[Records to use]
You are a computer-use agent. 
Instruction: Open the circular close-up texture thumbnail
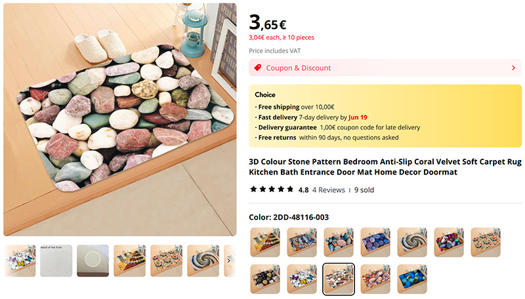(x=93, y=261)
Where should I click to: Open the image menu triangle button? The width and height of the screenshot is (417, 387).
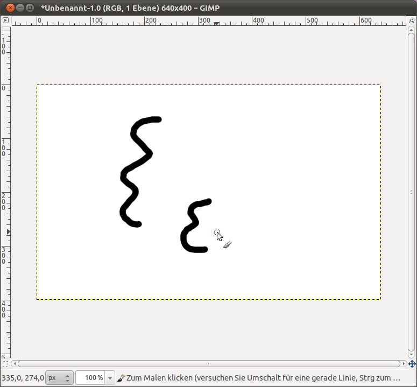(5, 20)
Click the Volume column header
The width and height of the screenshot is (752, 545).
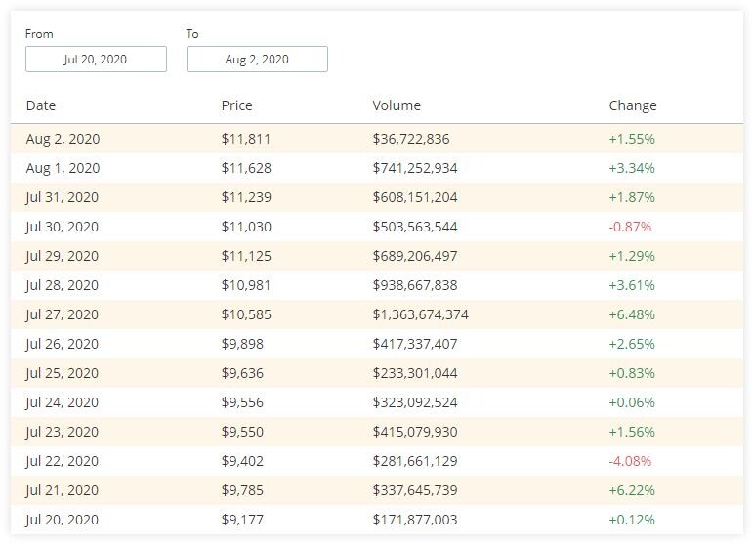click(x=397, y=105)
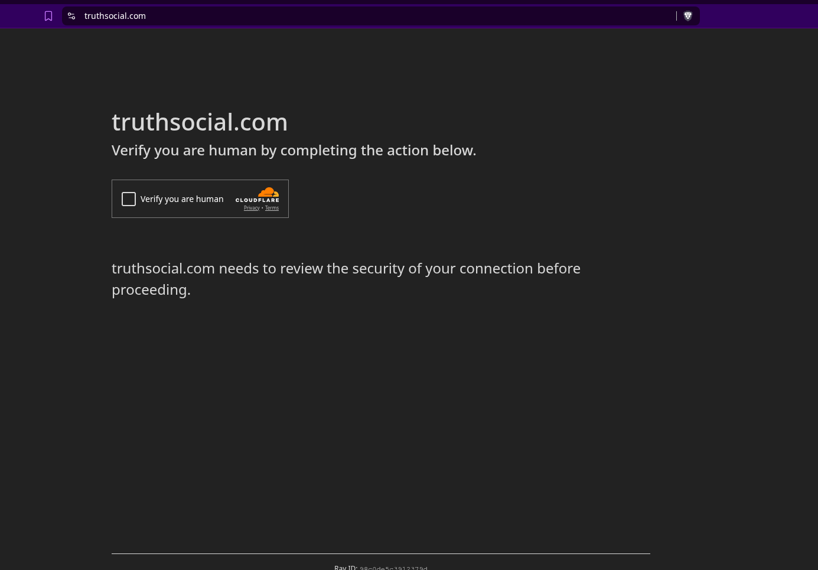Image resolution: width=818 pixels, height=570 pixels.
Task: Click the Ray ID value code
Action: click(x=393, y=568)
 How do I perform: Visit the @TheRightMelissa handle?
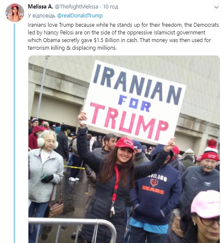[x=76, y=7]
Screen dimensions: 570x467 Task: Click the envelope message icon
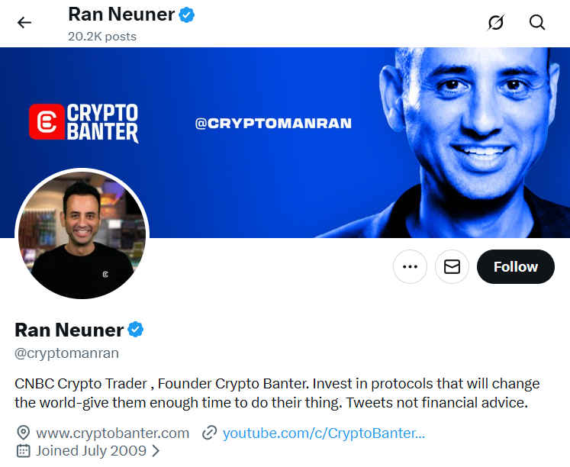click(x=452, y=266)
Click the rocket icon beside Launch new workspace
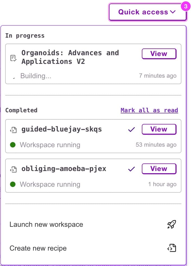The image size is (192, 266). 172,224
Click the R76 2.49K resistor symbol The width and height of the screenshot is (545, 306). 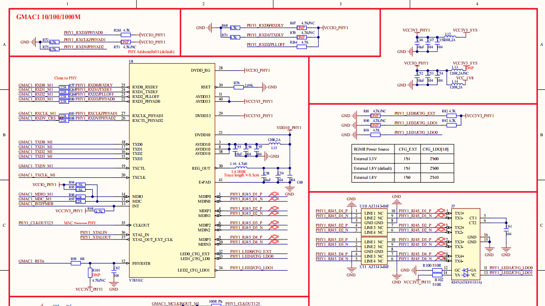(236, 87)
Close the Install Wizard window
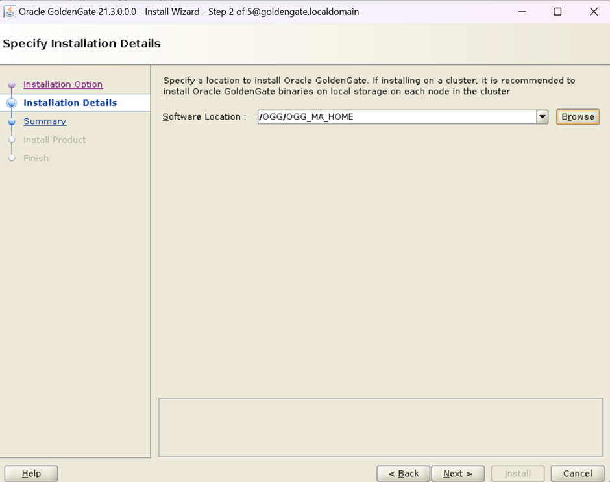610x482 pixels. tap(594, 12)
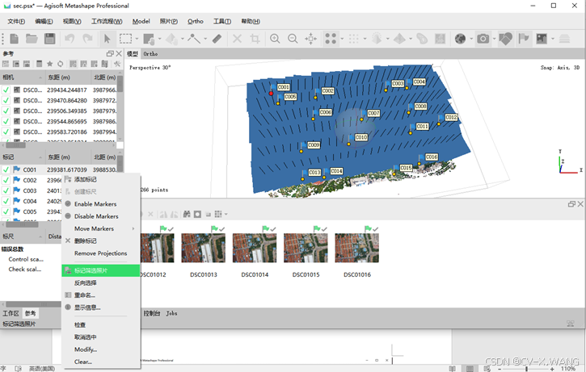Screen dimensions: 586x372
Task: Uncheck the first DSC camera row checkbox
Action: (x=6, y=90)
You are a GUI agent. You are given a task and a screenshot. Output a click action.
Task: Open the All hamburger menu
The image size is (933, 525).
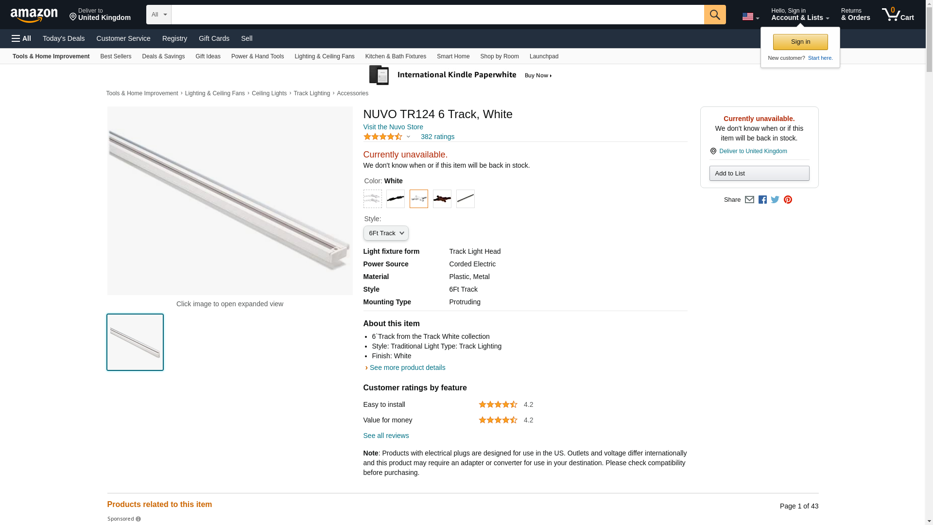21,38
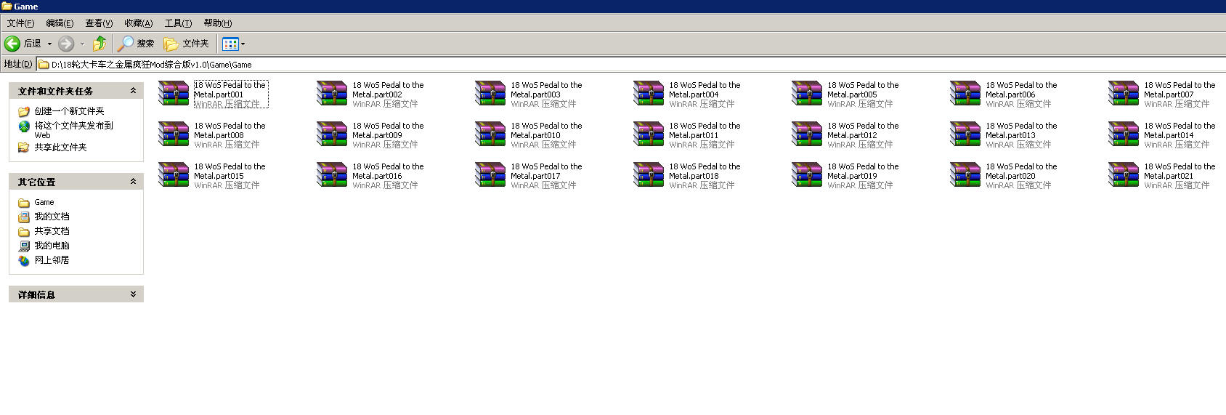Collapse the Other Places panel
Viewport: 1226px width, 415px height.
point(133,182)
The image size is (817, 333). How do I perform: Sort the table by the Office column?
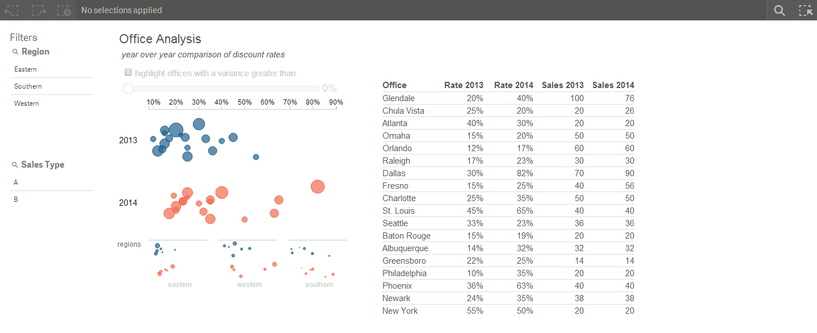tap(394, 85)
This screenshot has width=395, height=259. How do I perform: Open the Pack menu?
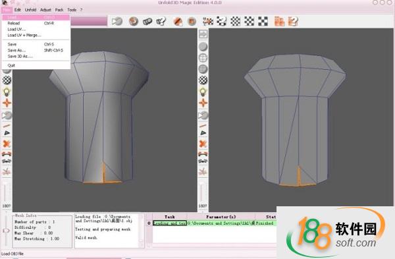pyautogui.click(x=59, y=10)
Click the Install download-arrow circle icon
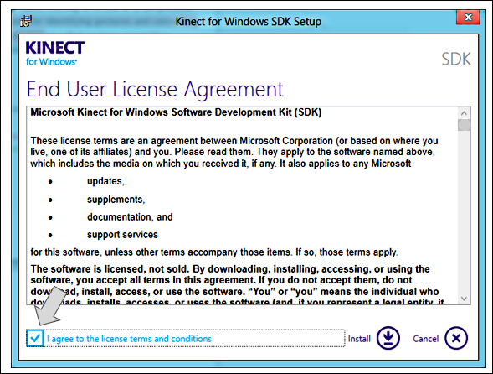 coord(388,338)
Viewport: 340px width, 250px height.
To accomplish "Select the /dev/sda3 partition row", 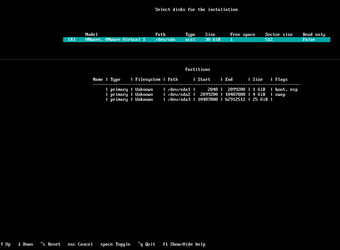I will tap(179, 100).
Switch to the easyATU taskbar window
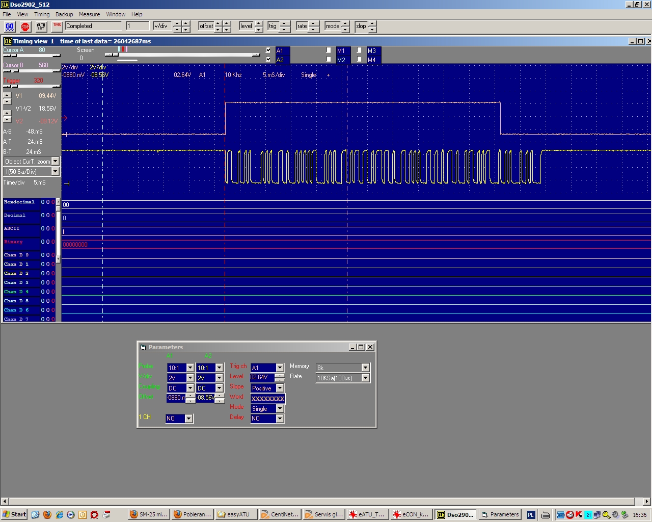Screen dimensions: 652x522 pyautogui.click(x=236, y=515)
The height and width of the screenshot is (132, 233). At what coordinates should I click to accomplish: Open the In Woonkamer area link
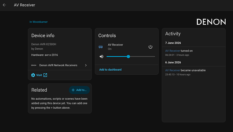coord(38,22)
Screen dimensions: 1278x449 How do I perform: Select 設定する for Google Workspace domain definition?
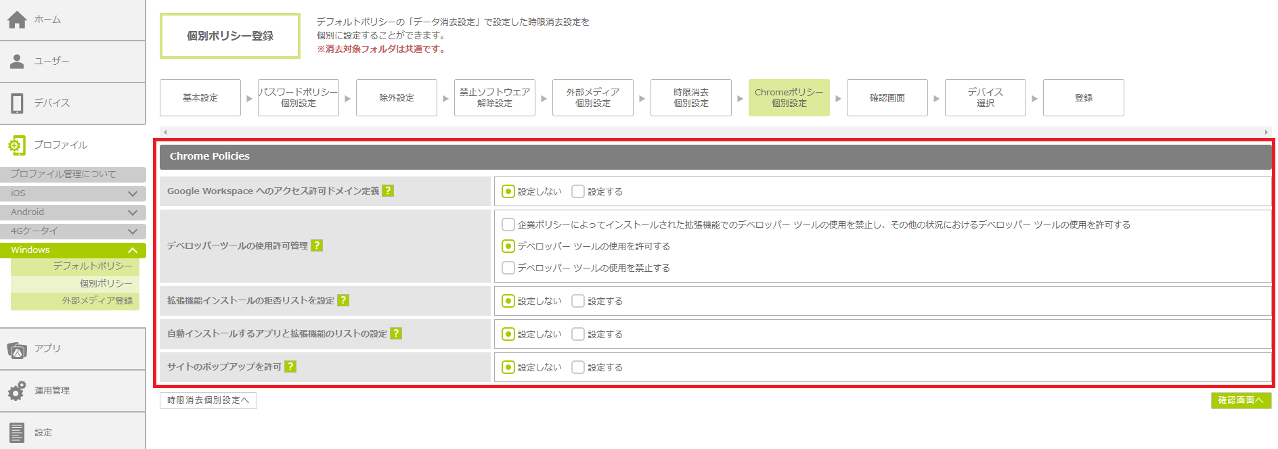[x=578, y=191]

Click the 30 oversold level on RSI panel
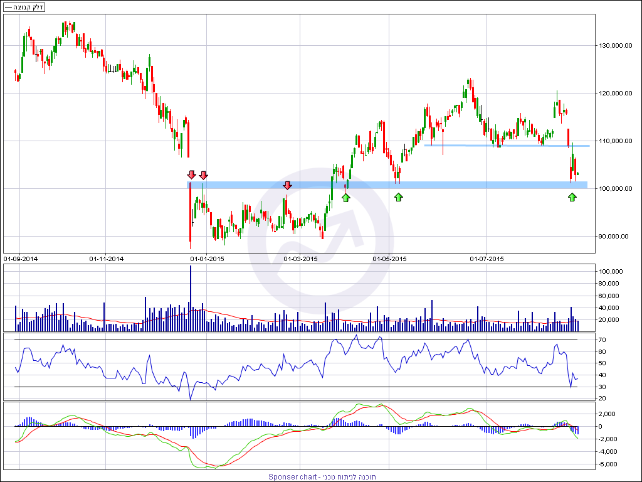pos(601,387)
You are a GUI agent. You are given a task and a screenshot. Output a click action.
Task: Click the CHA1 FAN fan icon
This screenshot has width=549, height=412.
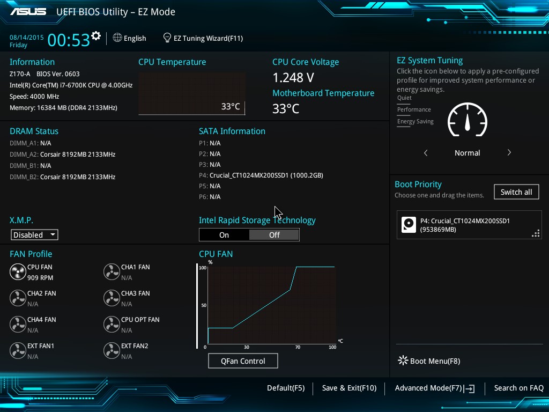[x=112, y=271]
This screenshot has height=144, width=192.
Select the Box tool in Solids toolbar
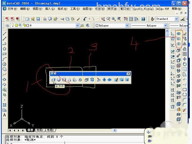point(53,80)
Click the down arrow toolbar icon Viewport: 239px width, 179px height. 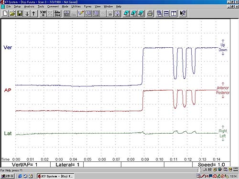27,13
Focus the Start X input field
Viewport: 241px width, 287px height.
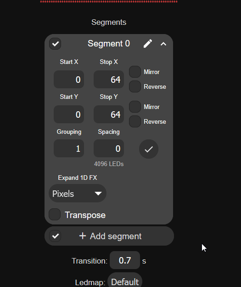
[/Records to use]
§ What the task asks
Leave the pictures out and retype only the lines from the line with "Focus the Start X input field" through the final line of the material, both ends included, word for word.

§ Written response
Focus the Start X input field
Viewport: 241px width, 287px height.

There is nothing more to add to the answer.